The skyline of Rotterdam in a 2007 commemoration of its bombardment in World War II. The port city again is seeking renewal, by lowering its carbon emissions. Photo by Jim Trodel/Flickr, Creative Commons license

In Rotterdam, Shining a Light on the Linked Stresses For Water, Food, and Energy

ByMarianne Lavelle
May 17, 2012
5 min read

Perhaps there’s no better place to see the link between water and energy than in Rotterdam, gateway for much of the oil that enters Europe. The same waters that stoke the city’s economy, daily carrying tankers of crude to the port city’s five large refineries, will threaten the future of the low-lying delta if global warming causes sea levels to rise.

“Water is everything in terms of our city,” Rotterdam Mayor Ahmed Aboutaleb told 500 business executives gathered in his city Wednesday at a business forum focused on the linked stresses that the planet faces over water, food, and energy. “Water is our life. Water is our port. Water poses a danger to the city and we need water for industry.”

So Rotterdam, a city that had to rebuild from rubble after its utter destruction in World War II bombing, is looking again at renewal.  Well aware of its status as the city with the highest per capita carbon emissions in the world (Related: “Pictures–Nine Surprisingly Gassy Cities”), Rotterdam has set a goal of lowering its CO2 emissions 50 percent by 2025.

The question for Rotterdam is how to achieve that goal while maintaining a robust port economy that provides 90,000 jobs and 200,000 more jobs indirectly linked to the commerce on the city’s waters.
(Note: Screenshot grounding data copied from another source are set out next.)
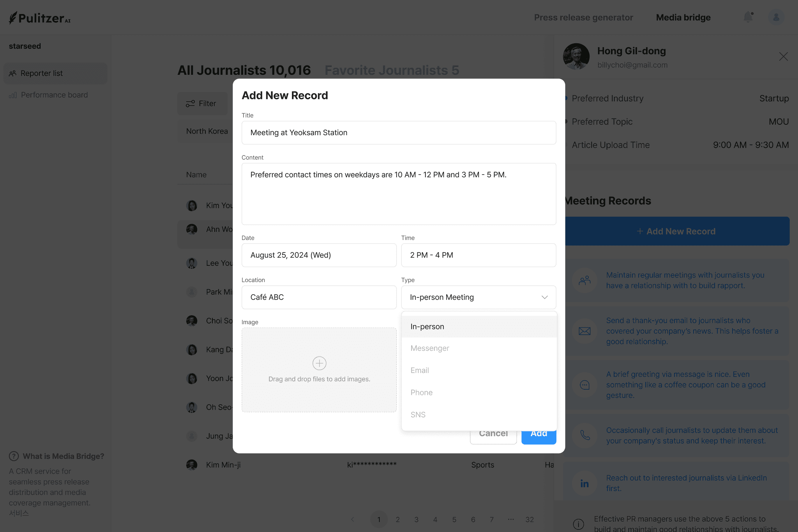Pick Email in the Type dropdown list
The height and width of the screenshot is (532, 798).
coord(420,370)
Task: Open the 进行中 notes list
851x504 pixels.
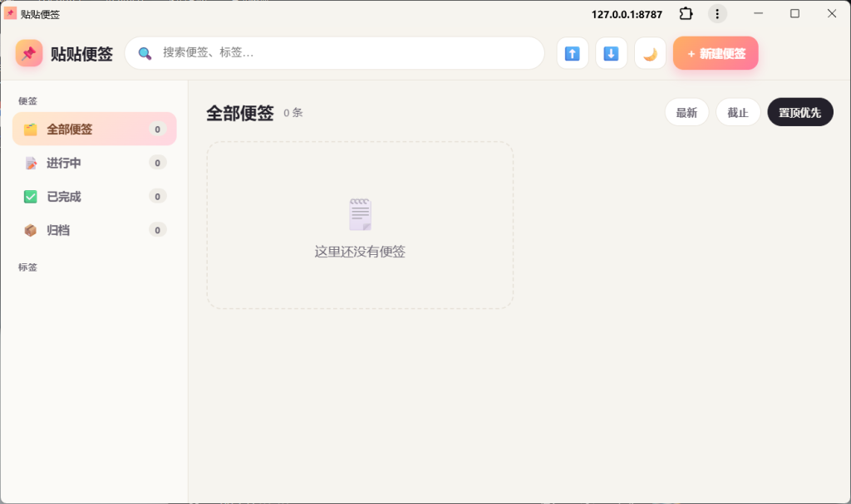Action: [95, 163]
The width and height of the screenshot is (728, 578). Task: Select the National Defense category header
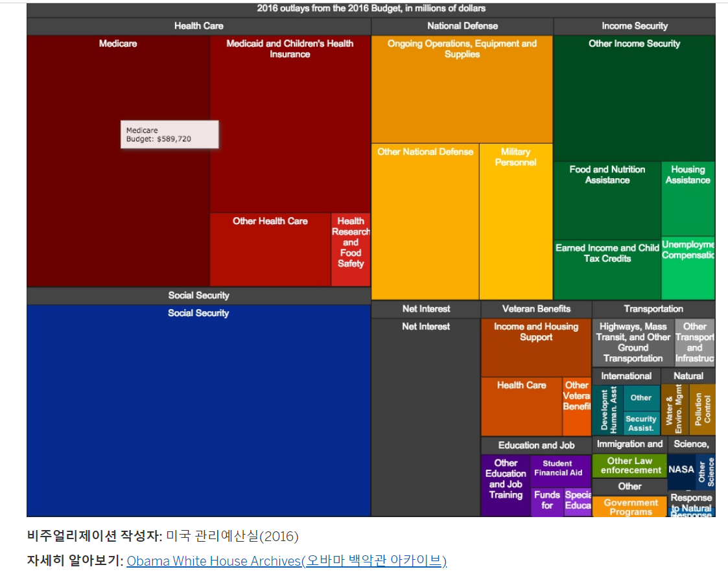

It is the same question that the world faces in a larger sense: how to maintain growth and spur development while addressing the climate change due to fossil fuel emissions, water shortages, and the need to feed a growing population.

But the rift between the developed and developing nations has stalled progress on an international agreement on how to address climate change. And issues of water and food scarcity stir, if anything, more intense conflict among nations. So the focus at the Powering Progress forum in Rotterdam was on smaller, more localized efforts that point the way to solutions.

“I think this is about a bottom-up approach, because the top-down approach–in climate and other areas—has not always worked across national boundaries,” said Peter Voser, chief executive officer of Shell*, which organized the forum. “Through pilot projects, we can start at local levels to influence the policy makers, the regulators, the [non-governmental organizations], by demonstrating that we can do this.”

The city and the business leaders gathered here exchanged ideas on some of the local projects that offer promise for solutions on better stewardship of resources:

  • Rotterdam is embarking on a 100 million euro ($127 million) project to capture the excess heat generated by port industries and transfer via a 26-kilometer (16-mile) pipeline for reuse to heat 50,000 households in the city. The new network is expected to reduce 70,000 to 80,000 tons of carbon dioxide emissions each year—the equivalent of the emissions of 7 million to 8 million gallons of gasoline.
  • Royal Philips Electronics, the Dutch multinational lighting company, has developed a model for “city farming,” a cultivation concept for growing lettuce using drip irrigation and high-efficiency LED lighting tailored to promote plant growth. “We see the future where you can do urban farming, you can do vertical farming, you can do farming right in the city,” said Frans van Houten, Philips chief executive. “The food is right there, it doesn’t have to be shipped from Australia to the Netherlands, which is very inefficient. Moreover, we don’t waste tons of water. So you can do food produced close to the consumer, with very little energy and waste.”
  • Shell has invested $10 million ($9.9 million U.S.) into building  a waste-water treatment facility in a joint venture with the city of Dawson Creek, British Columbia. The plant will reclaim 4,000 cubic meters (1.1 million gallons) of sewage water daily. This treated sewage water will be used instead of fresh water to supply all the water used by Shell in its nearby hydraulic fracturing operations for natural gas, with excess made available for irrigation, agriculture or other uses. Voser said it is a small pilot project, but, “In my opinion, this could be replicated around the world at the end of the day.”

Are there enough of these hopeful efforts, and could they achieve large enough scale, to address the huge stresses the world faces on water, food, and energy in the years ahead?  Jeremy Oppenheim, who leads the sustainability and resource productivity practice for the consulting firm, McKinsey, considered this question as he outlined for the forum what he called the unprecedented “demand shock” the world faces in the coming years with the rise of 3 billion more middle-class consumers.

“We can talk about the problem, and the fear of change,” he said, “but there is an opportunity for innovation, from the light bulb to the way cities and countries run, on a more closed-loop basis… The opportunity that sits in front of us is to reinvent the world economy over the next 20 to 30 years.”

*Shell is sponsor of National Geographic’s Great Energy Challenge initiative. National Geographic retains autonomy over content.